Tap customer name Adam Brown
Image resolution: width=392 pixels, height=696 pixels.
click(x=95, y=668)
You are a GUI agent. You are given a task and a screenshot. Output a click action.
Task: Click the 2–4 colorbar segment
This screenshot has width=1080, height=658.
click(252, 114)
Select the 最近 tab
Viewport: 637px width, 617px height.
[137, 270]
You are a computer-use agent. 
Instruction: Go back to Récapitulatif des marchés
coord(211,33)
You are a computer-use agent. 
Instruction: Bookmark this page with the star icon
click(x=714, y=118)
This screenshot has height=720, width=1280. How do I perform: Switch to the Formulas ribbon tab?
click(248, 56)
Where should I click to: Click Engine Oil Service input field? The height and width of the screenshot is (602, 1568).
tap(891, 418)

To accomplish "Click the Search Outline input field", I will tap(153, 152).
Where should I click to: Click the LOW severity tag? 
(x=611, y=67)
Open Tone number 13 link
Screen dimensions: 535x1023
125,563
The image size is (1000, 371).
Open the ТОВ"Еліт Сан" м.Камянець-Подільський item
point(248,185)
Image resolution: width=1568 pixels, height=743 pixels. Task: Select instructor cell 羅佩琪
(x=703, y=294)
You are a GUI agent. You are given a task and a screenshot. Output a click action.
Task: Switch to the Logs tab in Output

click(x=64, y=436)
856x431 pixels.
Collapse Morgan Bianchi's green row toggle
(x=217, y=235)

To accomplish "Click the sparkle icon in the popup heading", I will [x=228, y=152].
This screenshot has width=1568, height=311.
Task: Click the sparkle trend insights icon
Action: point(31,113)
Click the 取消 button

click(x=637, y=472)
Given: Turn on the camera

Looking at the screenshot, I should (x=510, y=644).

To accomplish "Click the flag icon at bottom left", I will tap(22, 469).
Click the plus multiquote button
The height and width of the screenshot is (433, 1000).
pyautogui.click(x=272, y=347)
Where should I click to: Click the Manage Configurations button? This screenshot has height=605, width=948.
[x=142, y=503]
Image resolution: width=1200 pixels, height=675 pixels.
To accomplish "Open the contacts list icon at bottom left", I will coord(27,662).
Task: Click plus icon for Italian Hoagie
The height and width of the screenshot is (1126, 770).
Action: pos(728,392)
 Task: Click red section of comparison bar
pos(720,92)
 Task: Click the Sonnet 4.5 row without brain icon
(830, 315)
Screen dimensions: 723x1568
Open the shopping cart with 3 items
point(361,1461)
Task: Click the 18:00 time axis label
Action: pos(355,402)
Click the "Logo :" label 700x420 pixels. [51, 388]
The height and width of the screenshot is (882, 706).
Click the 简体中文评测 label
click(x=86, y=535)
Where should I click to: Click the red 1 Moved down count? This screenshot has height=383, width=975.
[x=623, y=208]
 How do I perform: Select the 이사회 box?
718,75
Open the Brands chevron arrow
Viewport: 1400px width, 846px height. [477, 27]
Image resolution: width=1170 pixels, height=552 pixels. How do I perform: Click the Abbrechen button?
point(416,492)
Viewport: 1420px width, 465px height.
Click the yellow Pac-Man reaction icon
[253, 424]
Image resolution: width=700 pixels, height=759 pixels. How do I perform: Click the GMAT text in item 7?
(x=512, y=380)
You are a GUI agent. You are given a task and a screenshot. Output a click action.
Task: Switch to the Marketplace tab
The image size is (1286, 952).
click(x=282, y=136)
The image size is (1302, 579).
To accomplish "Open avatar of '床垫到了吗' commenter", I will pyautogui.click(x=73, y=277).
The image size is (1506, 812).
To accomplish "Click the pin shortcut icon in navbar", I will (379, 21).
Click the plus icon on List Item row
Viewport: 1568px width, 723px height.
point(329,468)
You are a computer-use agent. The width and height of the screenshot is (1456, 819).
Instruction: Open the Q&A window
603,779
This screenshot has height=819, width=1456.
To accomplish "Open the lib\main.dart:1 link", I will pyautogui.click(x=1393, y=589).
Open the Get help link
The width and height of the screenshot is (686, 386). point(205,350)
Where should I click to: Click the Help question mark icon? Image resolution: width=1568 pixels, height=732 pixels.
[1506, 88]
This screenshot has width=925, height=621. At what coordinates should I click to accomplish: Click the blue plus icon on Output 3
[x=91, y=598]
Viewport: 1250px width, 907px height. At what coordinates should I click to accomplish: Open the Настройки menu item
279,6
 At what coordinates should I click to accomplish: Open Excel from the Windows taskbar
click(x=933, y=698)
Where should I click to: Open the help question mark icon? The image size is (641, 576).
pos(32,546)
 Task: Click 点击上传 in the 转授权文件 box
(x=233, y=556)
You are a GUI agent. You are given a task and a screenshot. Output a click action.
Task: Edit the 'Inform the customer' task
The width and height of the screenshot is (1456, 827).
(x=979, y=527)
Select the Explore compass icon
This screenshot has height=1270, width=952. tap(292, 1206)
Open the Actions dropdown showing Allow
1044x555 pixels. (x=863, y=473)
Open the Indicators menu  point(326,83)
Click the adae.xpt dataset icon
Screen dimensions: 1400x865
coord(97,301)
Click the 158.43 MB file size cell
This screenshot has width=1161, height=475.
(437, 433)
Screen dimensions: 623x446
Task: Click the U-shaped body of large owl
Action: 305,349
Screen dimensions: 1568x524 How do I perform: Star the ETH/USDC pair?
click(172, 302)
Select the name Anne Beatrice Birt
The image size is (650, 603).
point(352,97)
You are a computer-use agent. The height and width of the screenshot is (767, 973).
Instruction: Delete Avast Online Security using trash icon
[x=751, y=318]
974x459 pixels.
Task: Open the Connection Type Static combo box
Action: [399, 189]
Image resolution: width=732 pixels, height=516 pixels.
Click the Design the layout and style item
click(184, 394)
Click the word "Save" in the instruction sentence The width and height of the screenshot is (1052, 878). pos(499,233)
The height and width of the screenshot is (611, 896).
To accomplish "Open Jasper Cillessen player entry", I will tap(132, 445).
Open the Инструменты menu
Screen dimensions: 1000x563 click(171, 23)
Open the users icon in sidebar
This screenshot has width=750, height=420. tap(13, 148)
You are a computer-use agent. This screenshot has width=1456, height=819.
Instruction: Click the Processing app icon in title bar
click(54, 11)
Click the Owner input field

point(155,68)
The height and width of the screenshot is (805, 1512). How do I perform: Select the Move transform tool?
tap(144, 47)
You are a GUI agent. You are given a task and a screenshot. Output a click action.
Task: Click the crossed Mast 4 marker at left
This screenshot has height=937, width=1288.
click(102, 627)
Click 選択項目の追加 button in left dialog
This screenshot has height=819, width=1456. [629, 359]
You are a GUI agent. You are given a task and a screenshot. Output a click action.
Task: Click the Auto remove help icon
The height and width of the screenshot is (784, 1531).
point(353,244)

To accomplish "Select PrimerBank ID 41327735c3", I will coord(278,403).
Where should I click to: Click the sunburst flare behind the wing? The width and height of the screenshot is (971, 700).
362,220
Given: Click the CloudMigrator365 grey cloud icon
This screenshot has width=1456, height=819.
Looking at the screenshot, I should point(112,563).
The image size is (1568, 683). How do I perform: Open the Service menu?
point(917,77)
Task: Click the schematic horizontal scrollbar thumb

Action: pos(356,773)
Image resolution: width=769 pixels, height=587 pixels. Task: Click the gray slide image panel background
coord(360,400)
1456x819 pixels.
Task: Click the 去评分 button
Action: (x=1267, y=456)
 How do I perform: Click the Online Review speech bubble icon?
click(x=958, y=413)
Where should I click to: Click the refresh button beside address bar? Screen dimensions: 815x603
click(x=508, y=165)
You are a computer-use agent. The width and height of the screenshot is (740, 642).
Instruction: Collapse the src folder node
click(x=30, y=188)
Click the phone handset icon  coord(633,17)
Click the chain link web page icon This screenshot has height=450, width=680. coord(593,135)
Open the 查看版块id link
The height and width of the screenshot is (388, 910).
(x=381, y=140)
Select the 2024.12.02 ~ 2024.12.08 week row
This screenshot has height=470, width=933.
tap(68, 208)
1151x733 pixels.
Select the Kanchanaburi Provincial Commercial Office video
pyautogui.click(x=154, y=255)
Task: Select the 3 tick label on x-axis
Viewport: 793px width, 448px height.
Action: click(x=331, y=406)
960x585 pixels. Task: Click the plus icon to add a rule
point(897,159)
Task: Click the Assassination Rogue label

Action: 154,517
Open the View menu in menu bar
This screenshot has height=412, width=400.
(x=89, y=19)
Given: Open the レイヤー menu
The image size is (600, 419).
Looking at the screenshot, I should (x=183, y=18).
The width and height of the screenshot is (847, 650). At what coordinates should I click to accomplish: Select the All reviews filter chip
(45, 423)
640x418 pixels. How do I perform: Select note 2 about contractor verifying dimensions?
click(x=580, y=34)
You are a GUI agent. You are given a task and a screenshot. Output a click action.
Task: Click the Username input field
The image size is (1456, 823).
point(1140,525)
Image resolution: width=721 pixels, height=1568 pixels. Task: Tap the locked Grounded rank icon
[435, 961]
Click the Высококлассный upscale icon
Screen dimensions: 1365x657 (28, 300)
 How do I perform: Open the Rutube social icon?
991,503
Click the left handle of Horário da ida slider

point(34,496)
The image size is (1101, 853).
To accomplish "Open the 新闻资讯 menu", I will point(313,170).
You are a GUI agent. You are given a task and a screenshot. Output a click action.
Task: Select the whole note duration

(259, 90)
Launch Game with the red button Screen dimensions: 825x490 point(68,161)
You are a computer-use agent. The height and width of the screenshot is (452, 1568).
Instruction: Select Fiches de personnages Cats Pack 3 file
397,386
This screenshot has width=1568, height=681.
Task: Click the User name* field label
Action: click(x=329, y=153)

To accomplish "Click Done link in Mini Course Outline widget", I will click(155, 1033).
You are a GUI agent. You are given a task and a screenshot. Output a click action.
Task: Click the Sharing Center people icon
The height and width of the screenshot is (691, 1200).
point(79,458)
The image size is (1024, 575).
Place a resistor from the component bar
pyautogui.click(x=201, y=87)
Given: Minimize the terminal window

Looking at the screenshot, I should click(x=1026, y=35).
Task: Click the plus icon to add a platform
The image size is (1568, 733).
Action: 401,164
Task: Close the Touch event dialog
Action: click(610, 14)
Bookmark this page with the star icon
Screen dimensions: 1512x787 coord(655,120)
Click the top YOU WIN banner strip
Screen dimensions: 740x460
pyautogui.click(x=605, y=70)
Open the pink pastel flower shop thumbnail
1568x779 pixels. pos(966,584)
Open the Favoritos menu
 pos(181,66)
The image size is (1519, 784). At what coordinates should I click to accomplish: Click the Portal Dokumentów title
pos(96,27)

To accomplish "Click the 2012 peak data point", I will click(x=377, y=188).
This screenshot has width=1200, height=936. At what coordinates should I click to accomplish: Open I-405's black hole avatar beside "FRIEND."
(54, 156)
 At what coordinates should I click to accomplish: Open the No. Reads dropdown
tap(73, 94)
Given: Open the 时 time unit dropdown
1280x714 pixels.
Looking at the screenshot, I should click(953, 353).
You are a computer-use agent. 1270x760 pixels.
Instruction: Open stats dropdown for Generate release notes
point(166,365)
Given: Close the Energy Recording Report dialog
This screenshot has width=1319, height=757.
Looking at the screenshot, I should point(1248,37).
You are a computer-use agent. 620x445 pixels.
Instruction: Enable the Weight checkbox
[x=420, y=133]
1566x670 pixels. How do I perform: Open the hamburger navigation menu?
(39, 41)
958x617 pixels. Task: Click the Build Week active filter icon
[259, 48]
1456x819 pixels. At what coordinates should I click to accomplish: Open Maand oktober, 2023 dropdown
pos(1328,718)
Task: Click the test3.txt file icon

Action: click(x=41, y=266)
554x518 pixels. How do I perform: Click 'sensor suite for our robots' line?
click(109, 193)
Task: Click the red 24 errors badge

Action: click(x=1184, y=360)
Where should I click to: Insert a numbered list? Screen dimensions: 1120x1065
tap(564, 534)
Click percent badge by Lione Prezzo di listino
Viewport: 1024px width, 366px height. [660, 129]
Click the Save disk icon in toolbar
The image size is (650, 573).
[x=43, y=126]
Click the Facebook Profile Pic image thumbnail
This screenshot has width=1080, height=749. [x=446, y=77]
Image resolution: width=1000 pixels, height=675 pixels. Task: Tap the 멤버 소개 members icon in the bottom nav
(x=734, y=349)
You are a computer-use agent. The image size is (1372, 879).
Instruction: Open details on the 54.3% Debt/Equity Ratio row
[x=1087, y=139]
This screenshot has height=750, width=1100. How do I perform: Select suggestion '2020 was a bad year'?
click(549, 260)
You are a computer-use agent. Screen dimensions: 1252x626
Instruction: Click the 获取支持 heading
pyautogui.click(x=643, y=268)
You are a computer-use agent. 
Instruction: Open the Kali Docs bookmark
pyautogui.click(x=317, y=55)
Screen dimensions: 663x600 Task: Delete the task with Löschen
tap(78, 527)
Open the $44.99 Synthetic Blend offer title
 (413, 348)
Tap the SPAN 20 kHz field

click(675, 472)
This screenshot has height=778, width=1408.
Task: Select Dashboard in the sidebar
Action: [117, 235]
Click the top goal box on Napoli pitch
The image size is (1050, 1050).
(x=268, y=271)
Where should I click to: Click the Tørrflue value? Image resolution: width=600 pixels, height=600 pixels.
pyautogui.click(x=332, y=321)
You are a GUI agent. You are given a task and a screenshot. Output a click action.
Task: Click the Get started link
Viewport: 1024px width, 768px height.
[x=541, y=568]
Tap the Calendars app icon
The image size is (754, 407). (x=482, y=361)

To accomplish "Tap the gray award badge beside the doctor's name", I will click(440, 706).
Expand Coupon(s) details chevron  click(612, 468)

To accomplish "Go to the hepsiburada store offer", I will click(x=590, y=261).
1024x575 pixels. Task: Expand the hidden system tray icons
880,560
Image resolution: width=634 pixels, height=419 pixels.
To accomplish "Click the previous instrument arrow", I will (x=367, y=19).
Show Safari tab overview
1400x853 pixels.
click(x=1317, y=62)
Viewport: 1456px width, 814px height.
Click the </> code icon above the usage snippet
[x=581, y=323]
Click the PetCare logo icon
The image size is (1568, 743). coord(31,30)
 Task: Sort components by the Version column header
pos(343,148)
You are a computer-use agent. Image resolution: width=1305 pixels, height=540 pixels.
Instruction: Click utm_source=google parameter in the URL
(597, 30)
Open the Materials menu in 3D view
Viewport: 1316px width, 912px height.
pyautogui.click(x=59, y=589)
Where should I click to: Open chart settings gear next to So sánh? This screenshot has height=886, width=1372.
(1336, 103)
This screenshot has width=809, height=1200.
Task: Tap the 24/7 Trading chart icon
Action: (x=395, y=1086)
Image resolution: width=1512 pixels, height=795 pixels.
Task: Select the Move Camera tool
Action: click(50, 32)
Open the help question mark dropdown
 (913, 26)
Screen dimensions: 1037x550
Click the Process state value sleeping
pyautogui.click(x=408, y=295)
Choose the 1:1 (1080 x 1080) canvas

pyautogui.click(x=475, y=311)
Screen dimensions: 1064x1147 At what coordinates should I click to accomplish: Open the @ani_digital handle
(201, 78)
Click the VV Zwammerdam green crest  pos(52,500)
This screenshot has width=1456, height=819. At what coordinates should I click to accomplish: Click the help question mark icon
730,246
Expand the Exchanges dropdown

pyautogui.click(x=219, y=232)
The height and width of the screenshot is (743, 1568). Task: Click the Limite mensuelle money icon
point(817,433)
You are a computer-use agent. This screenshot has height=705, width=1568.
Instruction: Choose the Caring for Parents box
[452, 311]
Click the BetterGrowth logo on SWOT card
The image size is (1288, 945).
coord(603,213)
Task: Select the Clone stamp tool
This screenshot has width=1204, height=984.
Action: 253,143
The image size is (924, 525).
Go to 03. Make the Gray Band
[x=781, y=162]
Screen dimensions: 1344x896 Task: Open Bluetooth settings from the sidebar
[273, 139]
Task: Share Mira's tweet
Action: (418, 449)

= = = = = = =

■ **Exercise prompt**
Rewrite the listing from the line with "Open the Materials menu in 3D view" through the line with "pyautogui.click(x=59, y=589)", keeping the requests, and add 5 to each click coordinate in the answers.

■ **Problem solution**
Open the Materials menu in 3D view
Viewport: 1316px width, 912px height.
pyautogui.click(x=64, y=594)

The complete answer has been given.